The upside to the outbreak, according to the people interviewed by The Colorado Sun, has been how Morgan County has banded together.
When the ambulance service ran out of personal protection equipment, hardware stores, dentists and construction companies rushed in to fill the gap.
“We are working really well together to handle this big crisis,” said King, of the Morgan County Ambulance Service. “I’m proud of that.”
Both hospitals in Morgan County — Colorado Plains Medical Center in Fort Morgan and East Morgan County Hospital in Brush — declined to make staff available for interviews. But both hospitals confirmed that they’ve treated coronavirus patients.
Colorado Plains is owned by Brentwood, Tennessee-based LifePoint Health. East Morgan County Hospital is part of Banner Health, based in Phoenix.
East Morgan County, which has 25 beds, has dedicated 12 of them for coronavirus patients. As of last week, the hospital in Brush was treating six coronavirus patients and had seen 50 total people with confirmed or suspected cases of the disease since the county’s outbreak began.
“The biggest challenge the hospital faces is in staffing,” East Morgan County Hospital CEO Linda Thorpe said in a written statement. “Patients who have COVID-19 or are suspected of having it require an intense level of care.”
Outside the facility on Wednesday, a message planted in the lawn thanked health care workers.
Administrators at the nonprofit Eben Ezer Lutheran Care Center, the Morgan County nursing home where a major outbreak of the virus was reported, did not return a message seeking comment. But in a recent statement posted to their Facebook page, they offered reassurance.
“We want to make neighbors, their families, and our dedicated staff aware of this situation and reassure everyone that we are on top of it,” the post said.
Downtown Fort Morgan was quiet on Wednesday morning. Library Park in the middle of town was empty and a gazebo was roped off with caution tape. A speaker system played jolly music for no one.

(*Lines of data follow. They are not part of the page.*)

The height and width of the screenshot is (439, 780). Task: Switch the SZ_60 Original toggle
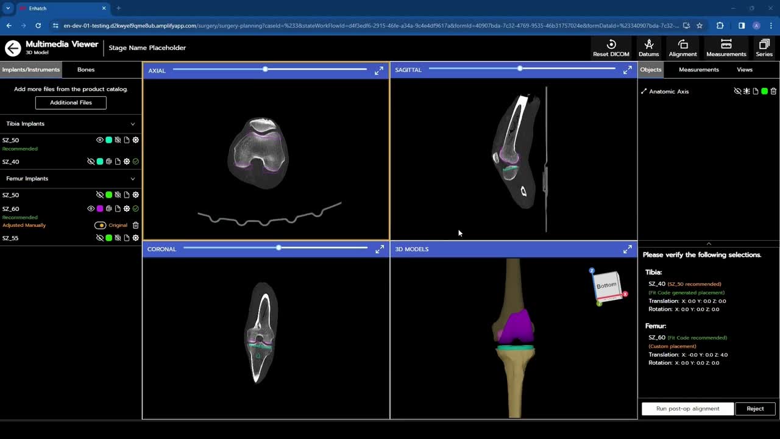point(101,225)
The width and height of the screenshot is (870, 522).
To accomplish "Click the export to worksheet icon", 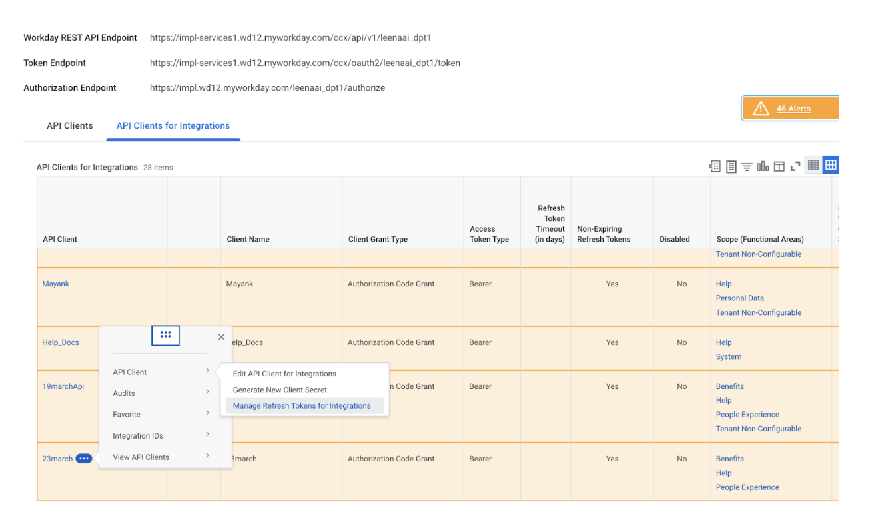I will (731, 166).
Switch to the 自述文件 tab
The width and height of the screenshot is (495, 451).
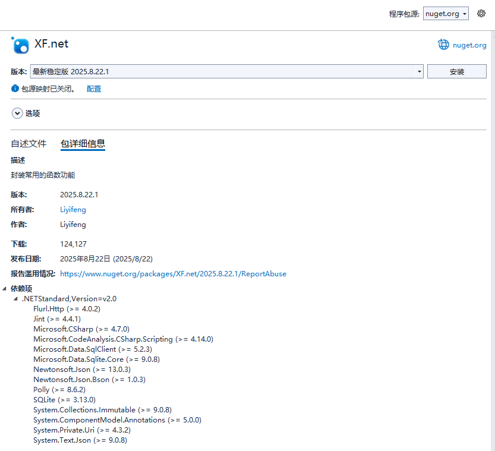29,143
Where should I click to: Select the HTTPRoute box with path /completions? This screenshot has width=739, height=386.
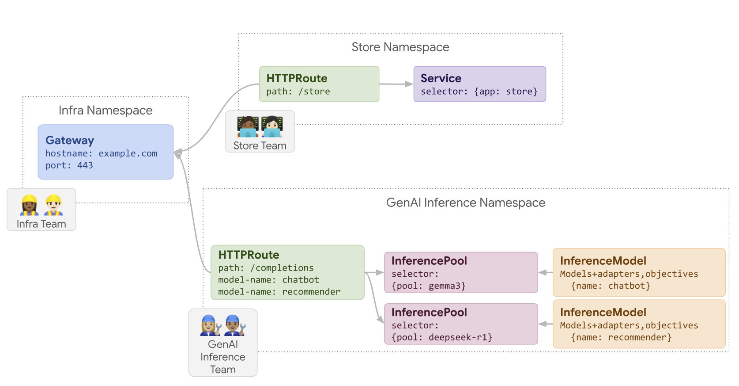point(287,272)
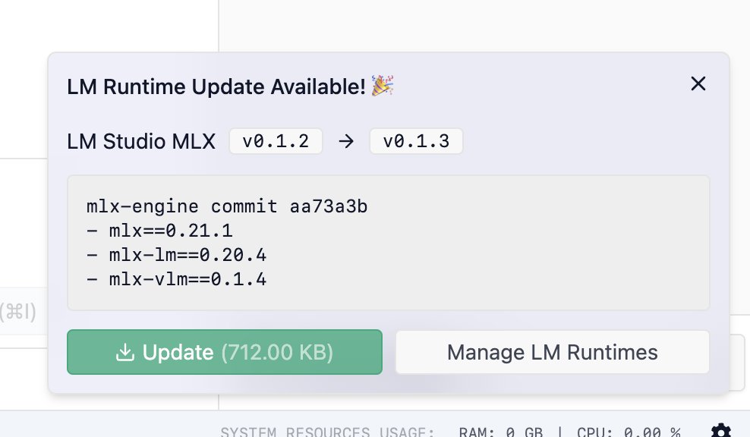Viewport: 750px width, 437px height.
Task: Click the mlx-engine commit aa73a3b line
Action: point(227,206)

People who were out and about were wearing masks and appeared to be keeping their distance from others.
A colorful display in the storefront of Brown’s Shoe Fit Co. on Fort Morgan’s main drag offered encouragement: “IN THIS TOGETHER.”

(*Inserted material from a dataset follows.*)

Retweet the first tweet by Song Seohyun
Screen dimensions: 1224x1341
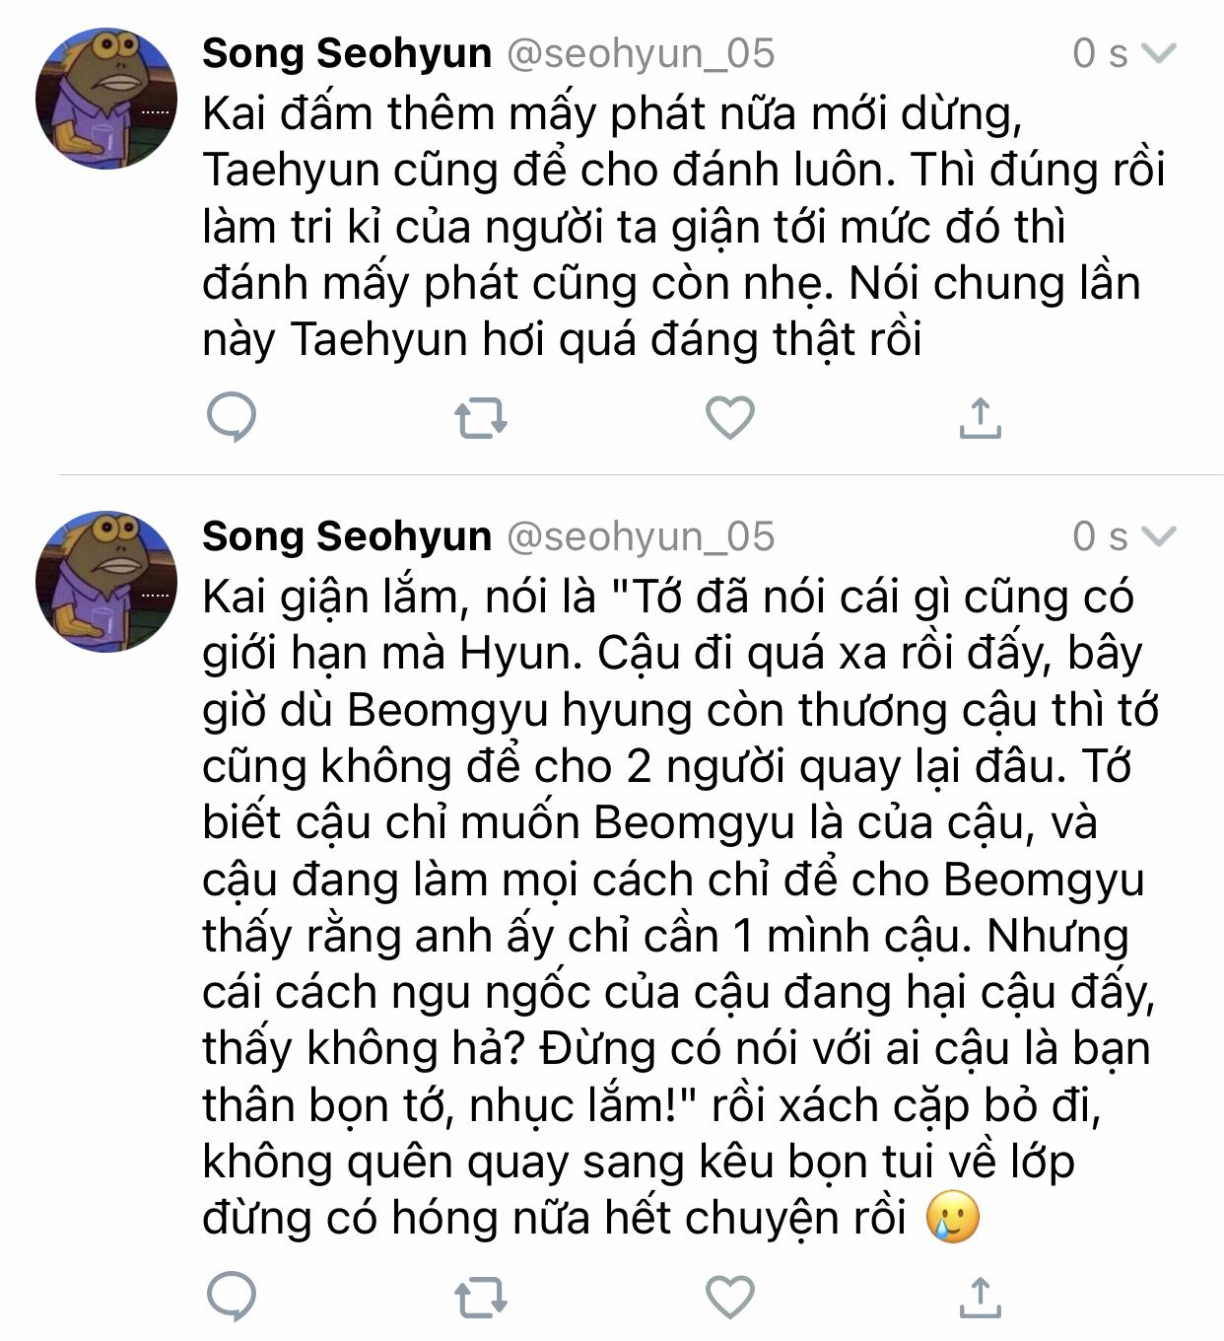(x=481, y=418)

Adam Holt, the store’s owner, said he put the message up in late March after he was forced to close because of Colorado’s statewide stay-at-home order. Brown’s reopened as restrictions on Coloradans’ movements eased in the past week. Customers have been slow to return.
“People are still a little leery,” he said. “It’s better than being locked up.”
A few miles east, a the fence at the edge of the property at Eben Ezer in Brush was decorated with a giant message posted for people driving by to read — “HEROES WORK HERE.” This weekend there’s a candlelight vigil and “honk for hope” event scheduled for outside of the care center.